もちろん、プレシジョン・メディシンもいいことばかりではありません。常に効果の期待できる抗がん剤が見つかるとは限りません。仮に効果のある抗がん剤が見つかったとしても、100%有効というわけではないようです。SCRUM-Japanという治験では、肺がんに対し約50~70%に効果が認められているようです。ただし、これらの結果は、「手術不能、根治的放射線療法不可能」な方に行っていることに注意が必要です。つまり、標準療法では治療できない方に対し半数以上で効果があったということです。
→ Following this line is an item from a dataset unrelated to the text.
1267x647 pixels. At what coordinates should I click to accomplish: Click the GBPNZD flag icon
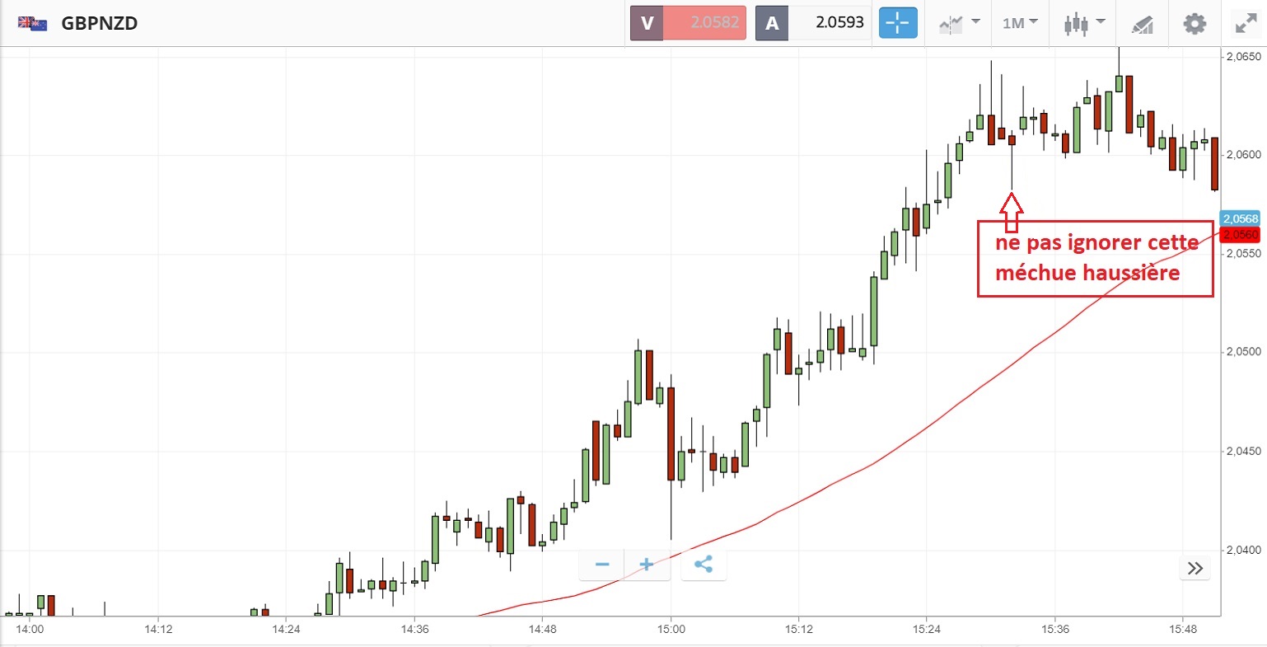point(33,23)
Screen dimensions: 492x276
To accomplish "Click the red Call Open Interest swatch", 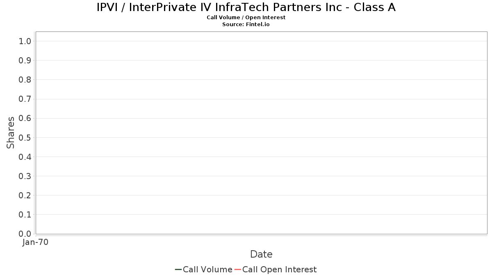I will coord(238,269).
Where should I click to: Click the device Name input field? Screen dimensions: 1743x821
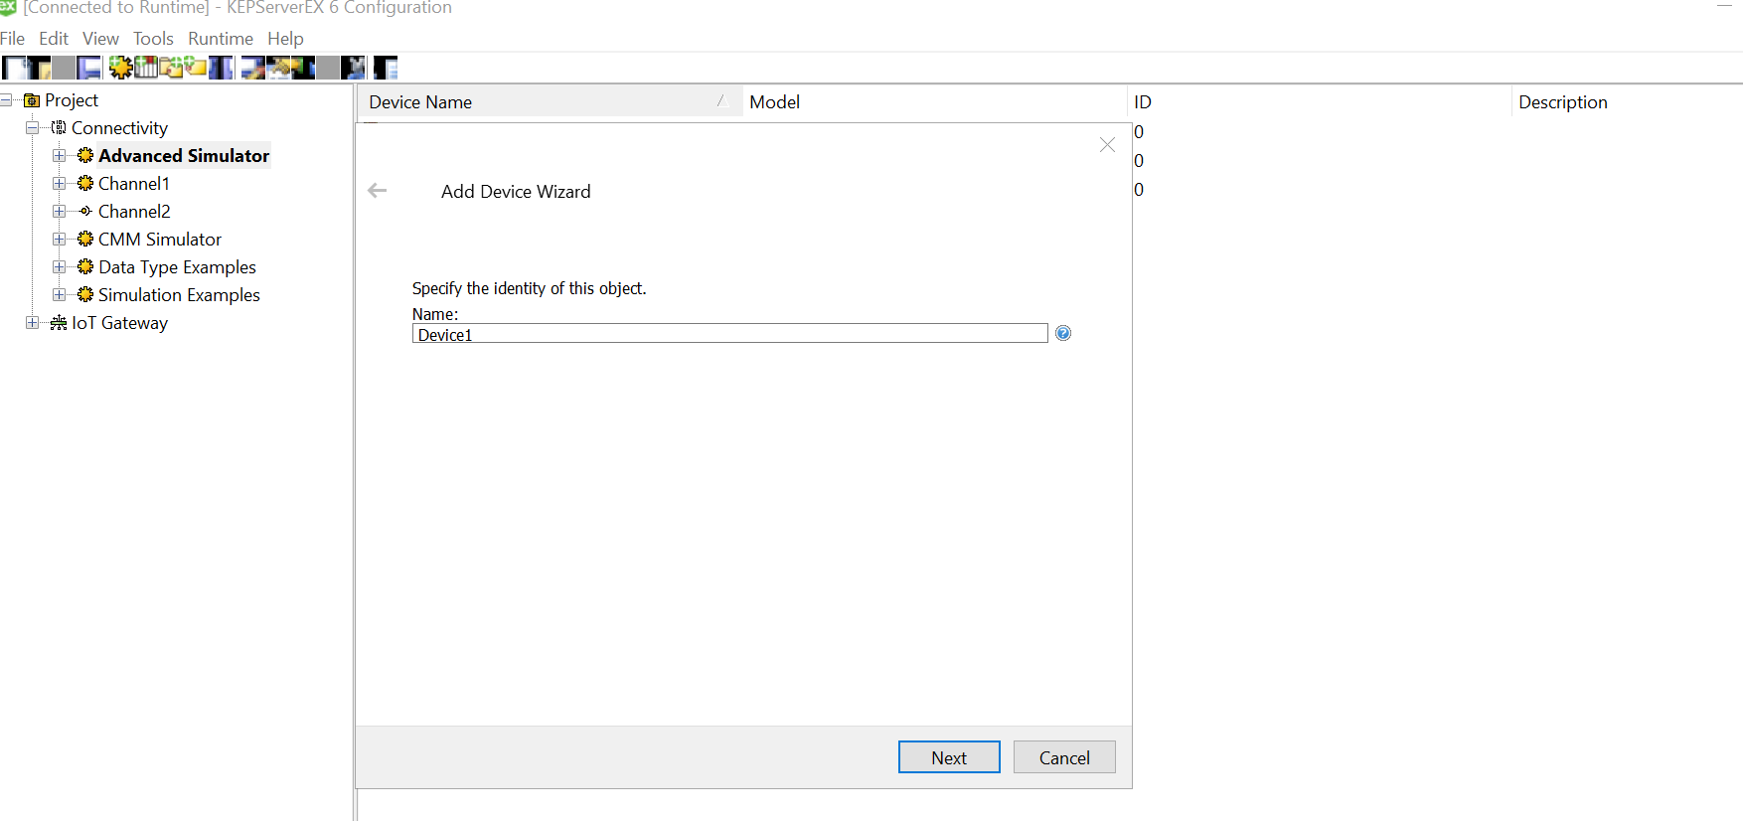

また、日本独自の問題として「医療保険の適応かどうか」というものがあります。たとえば、肺がんの人の遺伝子変異を分析して、腎臓がんに使用する抗癌薬が効果が期待できそうだったとします。この場合、肺がんの人に腎臓がんの抗がん剤を投与することは医療保険の適応外となってしまい、治療費が全額自費となってしまいます。抗がん剤治療を全額自費で行うと、非常に高額になり、経済力がない人はプレシジョン・メディシンを行うことが難しい状況です。治験に参加できれば費用の問題は回避できるのですが・・・・

SCRUM-Japanのホームページ

PleSSision-Rapidのページ(慶応大学、pdf)

まとめ

新たなアプローチにより癌治療の可能性を広げたプレシジョン・メディシン。日本では医療費などの問題もあり、これは国や自治体などの行政が解決していく問題でもあります。すべての人に平等に医療を提供できる医療保険制度ですが、新しい医療に対応できないという大きな欠点も存在します。
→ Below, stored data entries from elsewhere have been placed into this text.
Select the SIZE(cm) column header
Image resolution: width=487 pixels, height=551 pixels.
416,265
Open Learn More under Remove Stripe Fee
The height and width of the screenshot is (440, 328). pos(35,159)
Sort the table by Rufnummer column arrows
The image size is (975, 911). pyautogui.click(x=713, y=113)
プレシジョン・メディシンはほとんど期待できない免疫療法や民間療法とは違い、効果が期待できる治療法です。同じお金をかけるなら、プレシジョン・メディシンに期待した方が、可能性は圧倒的に高いといえます。

いずれは、プレシジョン・メディシンで効果があるとわかった抗がん剤を、我々在宅医療医が在宅で投与し、並行して緩和ケアを行う時代が来るでしょう。